▶ _Estratto del testo_:
※ ※ ※

Il servizio sociale territoriale è un servizio di pronto intervento? In teoria no, l’assistente sociale referente per un comune non dovrebbe occuparsi, o affrontare, problemi in emergenza. Ma purtroppo non è così. Non tutti quelli che ricevono uno sfratto, e non sanno dove andare, si rivolgono al servizio in tempi che consentano di vagliare le soluzioni e attuarle. Non tutti quelli che assistono un malato in casa si rendono conto di quando “non ce la fanno più” e crollano nel momento meno opportuno. Quasi nessuno può prevedere il giorno della sua morte e i familiari, in situazioni già precarie, si ritrovano senza il sostegno dell’unico che riusciva a gestire le cose. Esistono nuclei familiari composti da persone che hanno tutte delle fragilità, ma che insieme, in modi che non si possono immaginare, riescono a sostenersi e a gestirsi: quando uno solo viene a mancare il sistema crolla coi tempi di un’emergenza.

Purtroppo il Pronto Intervento Sociale (P.I.S.), previsto nell’art. 22 della Legge 328/2000, non è una realtà diffusa. Sebbene sia un LEA.

Perché non è stato adeguatamente introdotto ovunque? Lo si è pensato, ma non se ne è avvertito il bisogno? Chiunque lavori in un servizio territoriale ha ben presente quanto sia davvero necessaria una realtà di questo tipo soprattutto in questo momento.

※ ※ ※

▶ _Dati forniti_:

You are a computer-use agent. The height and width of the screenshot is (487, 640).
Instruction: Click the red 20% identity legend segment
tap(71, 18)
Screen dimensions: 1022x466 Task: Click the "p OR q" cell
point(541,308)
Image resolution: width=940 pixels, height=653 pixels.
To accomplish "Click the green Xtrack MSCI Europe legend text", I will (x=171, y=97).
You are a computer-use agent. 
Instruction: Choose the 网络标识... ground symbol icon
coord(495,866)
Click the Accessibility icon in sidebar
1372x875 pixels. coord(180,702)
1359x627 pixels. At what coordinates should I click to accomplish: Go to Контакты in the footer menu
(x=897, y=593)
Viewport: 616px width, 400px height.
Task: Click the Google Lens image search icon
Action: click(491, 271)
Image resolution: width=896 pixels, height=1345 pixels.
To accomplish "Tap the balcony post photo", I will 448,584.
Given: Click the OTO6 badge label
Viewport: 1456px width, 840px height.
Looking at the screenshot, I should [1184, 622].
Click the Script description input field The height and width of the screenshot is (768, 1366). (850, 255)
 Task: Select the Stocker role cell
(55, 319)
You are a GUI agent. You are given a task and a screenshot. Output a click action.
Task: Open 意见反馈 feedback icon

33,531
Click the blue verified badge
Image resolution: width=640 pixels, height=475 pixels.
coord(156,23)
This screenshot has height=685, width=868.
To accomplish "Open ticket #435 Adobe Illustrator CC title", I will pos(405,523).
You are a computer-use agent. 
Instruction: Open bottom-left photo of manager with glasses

※ ※ ※

▶ _Da fare_: Trascrivi per intero, parola per parola, l'estratto sul servizio sociale territoriale e il pronto intervento.

▶ _Risposta finale_:
Il servizio sociale territoriale è un servizio di pronto intervento? In teoria no, l’assistente sociale referente per un comune non dovrebbe occuparsi, o affrontare, problemi in emergenza. Ma purtroppo non è così. Non tutti quelli che ricevono uno sfratto, e non sanno dove andare, si rivolgono al servizio in tempi che consentano di vagliare le soluzioni e attuarle. Non tutti quelli che assistono un malato in casa si rendono conto di quando “non ce la fanno più” e crollano nel momento meno opportuno. Quasi nessuno può prevedere il giorno della sua morte e i familiari, in situazioni già precarie, si ritrovano senza il sostegno dell’unico che riusciva a gestire le cose. Esistono nuclei familiari composti da persone che hanno tutte delle fragilità, ma che insieme, in modi che non si possono immaginare, riescono a sostenersi e a gestirsi: quando uno solo viene a mancare il sistema crolla coi tempi di un’emergenza.

Purtroppo il Pronto Intervento Sociale (P.I.S.), previsto nell’art. 22 della Legge 328/2000, non è una realtà diffusa. Sebbene sia un LEA.

Perché non è stato adeguatamente introdotto ovunque? Lo si è pensato, ma non se ne è avvertito il bisogno? Chiunque lavori in un servizio territoriale ha ben presente quanto sia davvero necessaria una realtà di questo tipo soprattutto in questo momento.